What is the difference between red teaming and penetration testing?
Red teaming and penetration testing both involve authorized offensive security testing, but they differ fundamentally in objective, scope, methodology, and duration. Penetration testing aims to find as many vulnerabilities as possible within a defined scope (a web application, network segment, or cloud environment) over a fixed period — typically 1–3 weeks. Red teaming aims to test the organization's detection and response capabilities by simulating a realistic adversary campaign — using stealth, social engineering, physical intrusion, and multi-stage attack chains — over a longer period, typically 4–12 weeks. In a pen test, the security team usually knows testing is happening; in a red team engagement, only a small "trusted agent" group is aware. Pen testers report every vulnerability found; red teamers report the attack narrative — how they achieved specific objectives (accessing the CEO's email, exfiltrating customer data, deploying simulated ransomware) without being detected. ioSENTRIX red team engagements map all TTPs to the MITRE ATT&CK framework, providing defensive teams with specific detection gaps and SIEM rule recommendations — not just a list of vulnerabilities.

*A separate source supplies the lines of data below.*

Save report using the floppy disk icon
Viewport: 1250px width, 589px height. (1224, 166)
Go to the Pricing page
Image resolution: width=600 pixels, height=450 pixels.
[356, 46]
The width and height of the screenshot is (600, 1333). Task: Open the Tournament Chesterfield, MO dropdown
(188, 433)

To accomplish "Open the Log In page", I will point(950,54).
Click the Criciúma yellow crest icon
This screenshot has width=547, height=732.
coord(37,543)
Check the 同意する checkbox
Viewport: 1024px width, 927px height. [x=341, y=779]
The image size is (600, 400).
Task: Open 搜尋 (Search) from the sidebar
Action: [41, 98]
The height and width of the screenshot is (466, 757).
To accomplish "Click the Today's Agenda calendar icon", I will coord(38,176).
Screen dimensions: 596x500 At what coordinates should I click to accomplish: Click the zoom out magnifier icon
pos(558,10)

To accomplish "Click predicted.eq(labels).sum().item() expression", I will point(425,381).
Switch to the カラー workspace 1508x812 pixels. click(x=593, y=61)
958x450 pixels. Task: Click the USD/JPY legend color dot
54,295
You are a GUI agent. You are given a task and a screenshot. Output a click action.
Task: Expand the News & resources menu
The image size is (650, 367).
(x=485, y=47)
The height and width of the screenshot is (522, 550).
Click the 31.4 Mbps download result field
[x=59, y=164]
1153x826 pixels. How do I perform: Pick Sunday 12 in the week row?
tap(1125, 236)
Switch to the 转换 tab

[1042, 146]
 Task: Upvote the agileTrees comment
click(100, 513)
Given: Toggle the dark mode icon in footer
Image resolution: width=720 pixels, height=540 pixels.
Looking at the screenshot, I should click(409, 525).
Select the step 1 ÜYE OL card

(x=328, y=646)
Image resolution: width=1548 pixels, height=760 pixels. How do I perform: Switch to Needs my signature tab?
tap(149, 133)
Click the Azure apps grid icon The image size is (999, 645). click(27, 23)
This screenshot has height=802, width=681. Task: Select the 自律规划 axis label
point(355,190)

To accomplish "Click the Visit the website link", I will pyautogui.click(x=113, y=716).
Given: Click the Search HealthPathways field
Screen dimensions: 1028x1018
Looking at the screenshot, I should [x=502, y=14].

How long does a red team engagement take?
A red team engagement typically takes 4 to 12 weeks from initial reconnaissance to final report delivery, with the active attack phase spanning 3 to 8 weeks depending on scope and objectives. The engagement follows distinct phases: reconnaissance and OSINT gathering (1–2 weeks), initial access attempts including phishing, vishing, or physical intrusion (1–2 weeks), post-exploitation including lateral movement, privilege escalation, and persistence (2–4 weeks), objective execution such as data exfiltration or domain dominance (1–2 weeks), and reporting with debrief (1 week). Factors that extend the timeline include larger environments with multiple domains and geographic locations, objectives requiring physical access to secure facilities, mature security operations centers (SOCs) that force the red team to slow down and adapt tactics, and multi-objective campaigns that test several attack scenarios. ioSENTRIX red team engagements include a final debrief with the SOC/IR team where operators walk through every detection opportunity — showing exactly when and how the blue team could have caught the intrusion.
What is purple teaming?
Purple teaming is a collaborative security exercise where red team (offensive) and blue team (defensive) operators work together in real time to test, validate, and improve an organization's detection and response capabilities. Unlike red teaming where the attack is covert, purple teaming is transparent — the red team executes specific TTPs from frameworks like MITRE ATT&CK while the blue team observes whether their SIEM, EDR, NDR, and SOC processes detect each technique. After each test, both teams analyze the results: if a technique was detected, the detection rule is documented; if missed, the blue team builds or tunes detection rules on the spot. Purple teaming produces a measurable detection coverage matrix — showing exactly which ATT&CK techniques your defenses can and cannot detect. This is especially valuable for organizations that have invested in security tooling (CrowdStrike, SentinelOne, Splunk, Microsoft Sentinel) but have not validated whether their detection rules actually fire against real adversary behavior. ioSENTRIX delivers purple team engagements with a structured TTP playbook covering 30–50 techniques across the ATT&CK kill chain, with a deliverable that maps your current detection coverage and provides specific SIEM/EDR rule recommendations for gaps.
How much does red teaming cost?
Red team engagements typically cost between $30,000 and $150,000 or more, depending on scope, objectives, duration, and the sophistication of attack scenarios. A focused red team assessment targeting a single objective (e.g., access to a specific database or email account) with primarily remote attack vectors runs $30,000–$50,000 over 4–6 weeks. A comprehensive red team campaign that includes phishing, vishing, physical intrusion attempts, multi-domain lateral movement, and multiple objectives ranges from $60,000–$100,000 over 6–10 weeks. Advanced engagements simulating nation-state adversaries with custom malware development, supply chain attack simulation, and extended persistence campaigns can exceed $150,000. Red teaming costs more than penetration testing because it requires senior operators with broader skill sets (social engineering, physical security, custom tooling development), longer engagement timelines, and the infrastructure to remain undetected. ioSENTRIX red team engagements are conducted by CREST-accredited operators and include full MITRE ATT&CK mapping, a purple team debrief session, and actionable detection engineering recommendations.